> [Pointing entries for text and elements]
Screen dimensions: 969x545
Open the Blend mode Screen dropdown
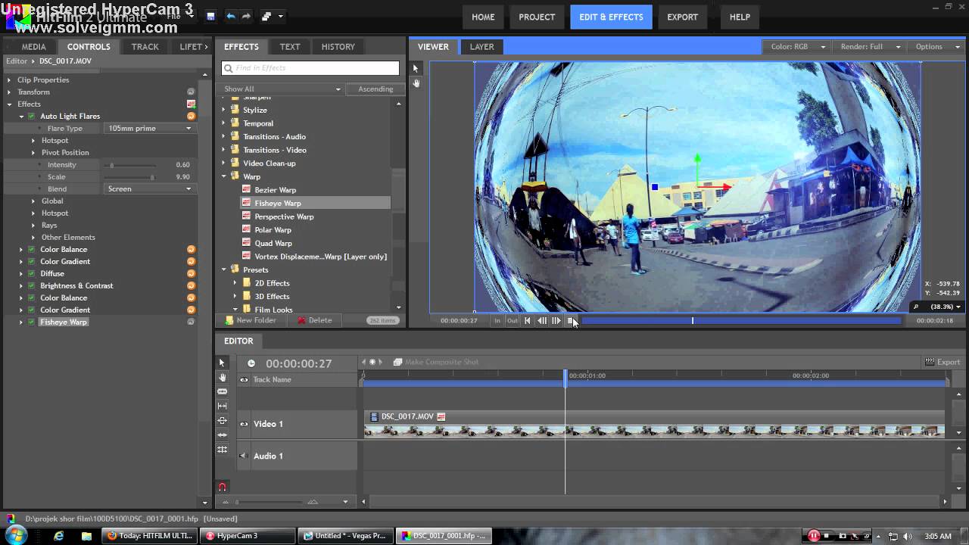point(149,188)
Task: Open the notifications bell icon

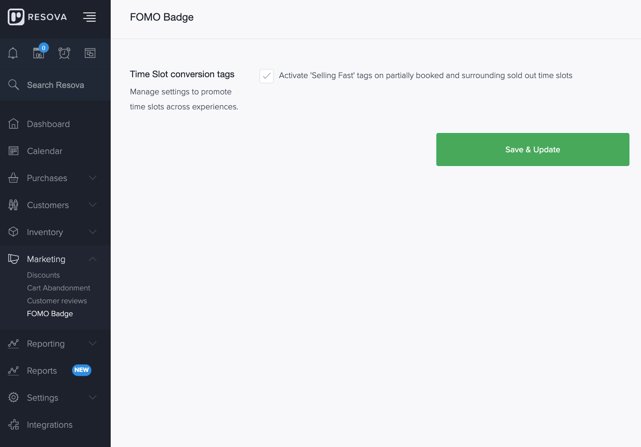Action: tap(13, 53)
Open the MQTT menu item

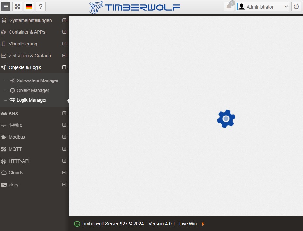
...
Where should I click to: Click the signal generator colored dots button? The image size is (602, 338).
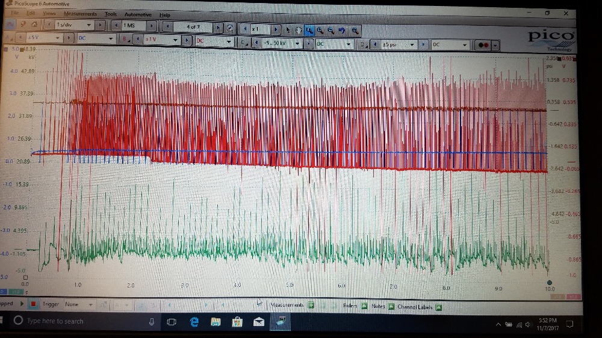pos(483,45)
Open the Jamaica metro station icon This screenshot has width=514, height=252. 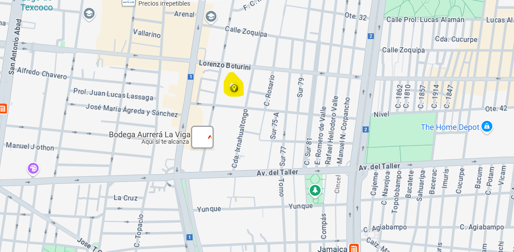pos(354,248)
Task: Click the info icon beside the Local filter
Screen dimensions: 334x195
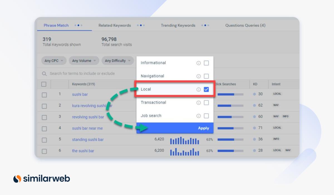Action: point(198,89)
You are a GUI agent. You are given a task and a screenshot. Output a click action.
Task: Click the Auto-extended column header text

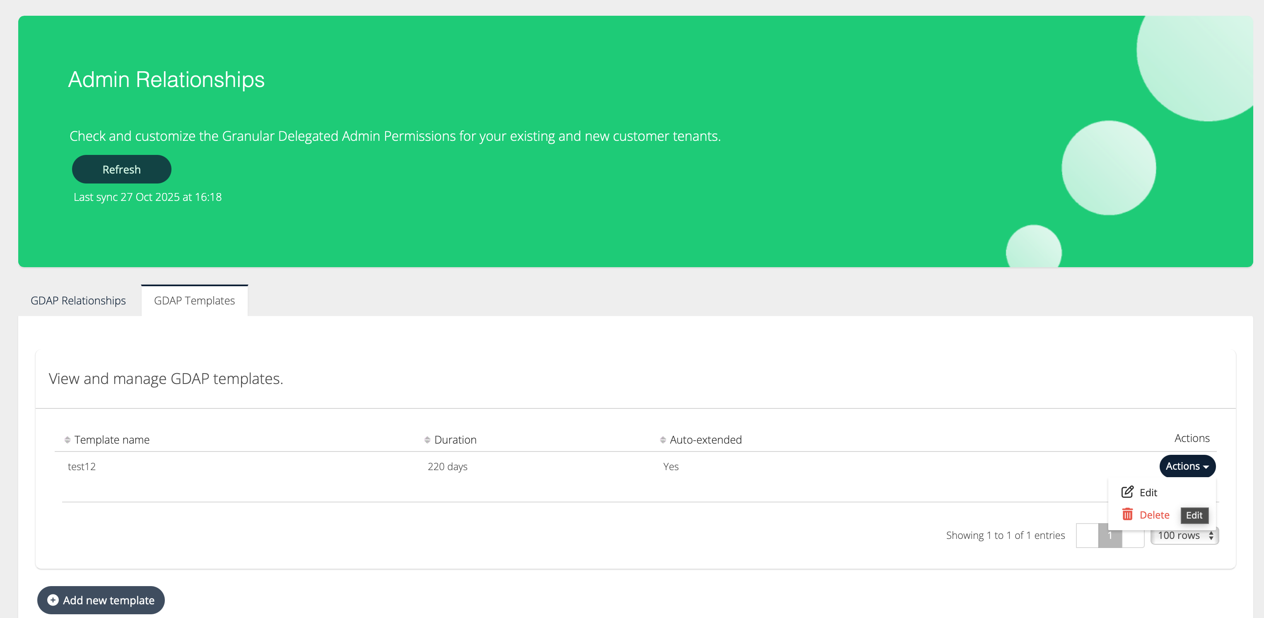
---
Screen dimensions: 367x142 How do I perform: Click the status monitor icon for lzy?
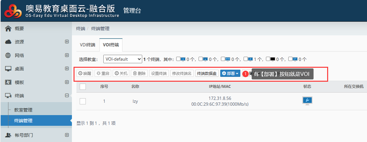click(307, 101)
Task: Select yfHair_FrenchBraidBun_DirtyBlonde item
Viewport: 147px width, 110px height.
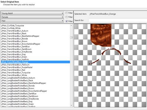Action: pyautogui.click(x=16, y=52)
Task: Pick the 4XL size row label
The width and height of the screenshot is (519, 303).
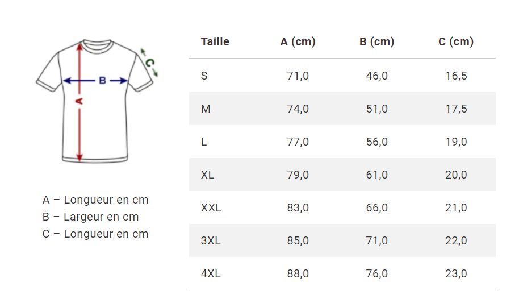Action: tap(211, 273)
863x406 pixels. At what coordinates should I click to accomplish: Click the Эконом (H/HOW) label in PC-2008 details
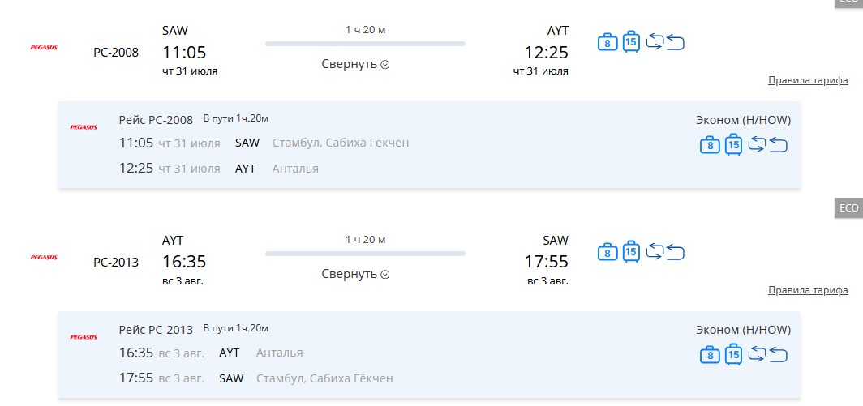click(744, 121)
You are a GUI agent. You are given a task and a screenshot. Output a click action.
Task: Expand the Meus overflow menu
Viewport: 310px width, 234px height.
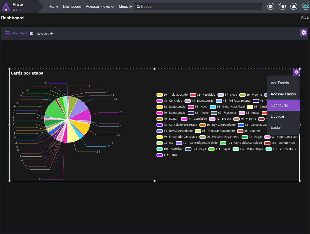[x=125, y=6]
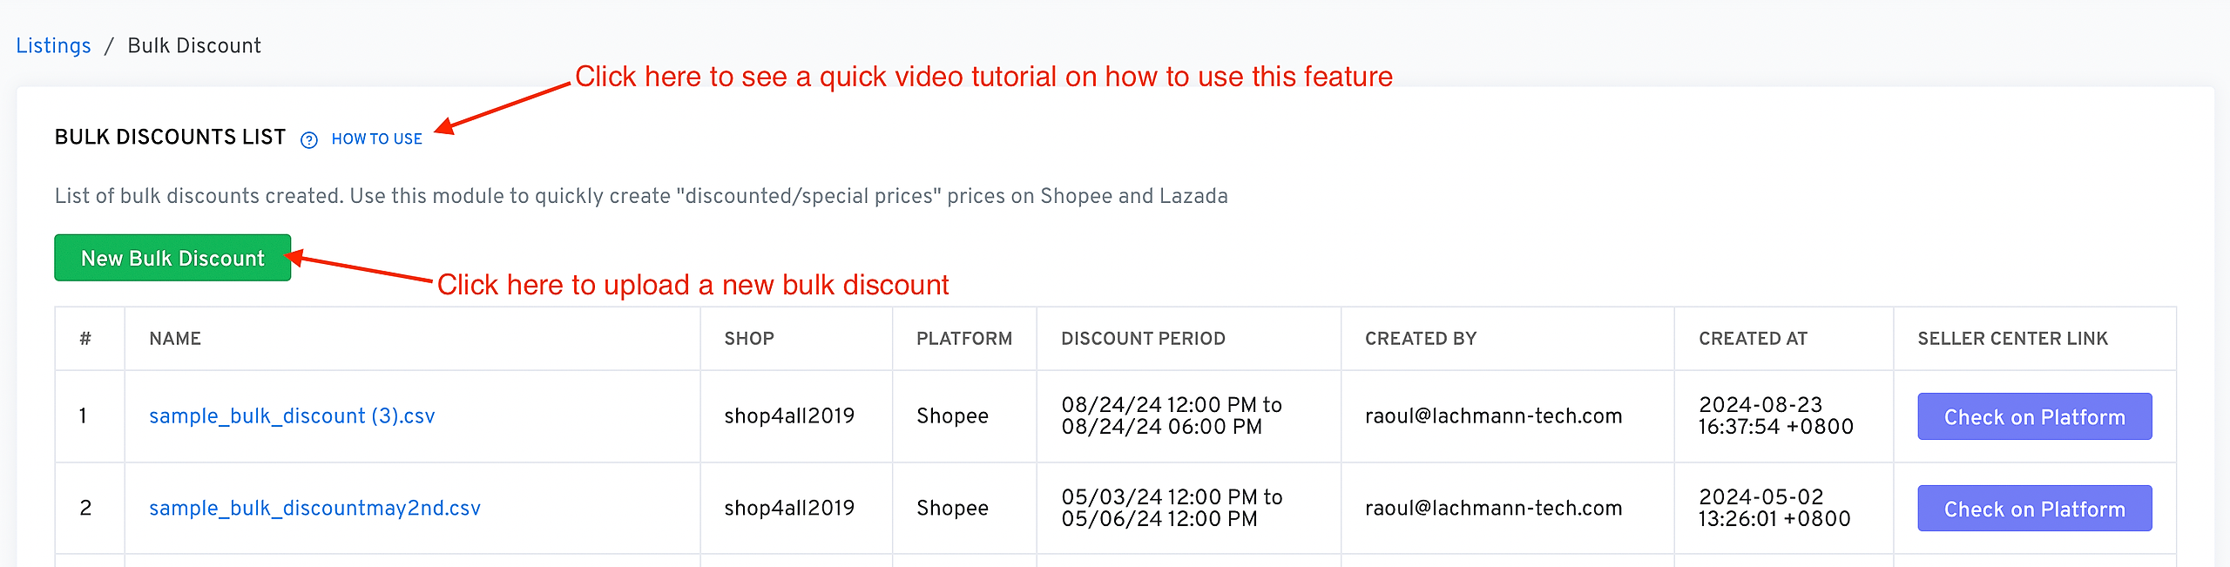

> [SET TASK]
Report every line of the entries above that contains the word "should", copying each such line in full.

> [TASK RESULT]
Where should I click to: Click the signal generator colored dots button? The image size is (602, 338).
863x406 pixels. At what coordinates should I click to accomplish: Click the Эконом (H/HOW) label in PC-2008 details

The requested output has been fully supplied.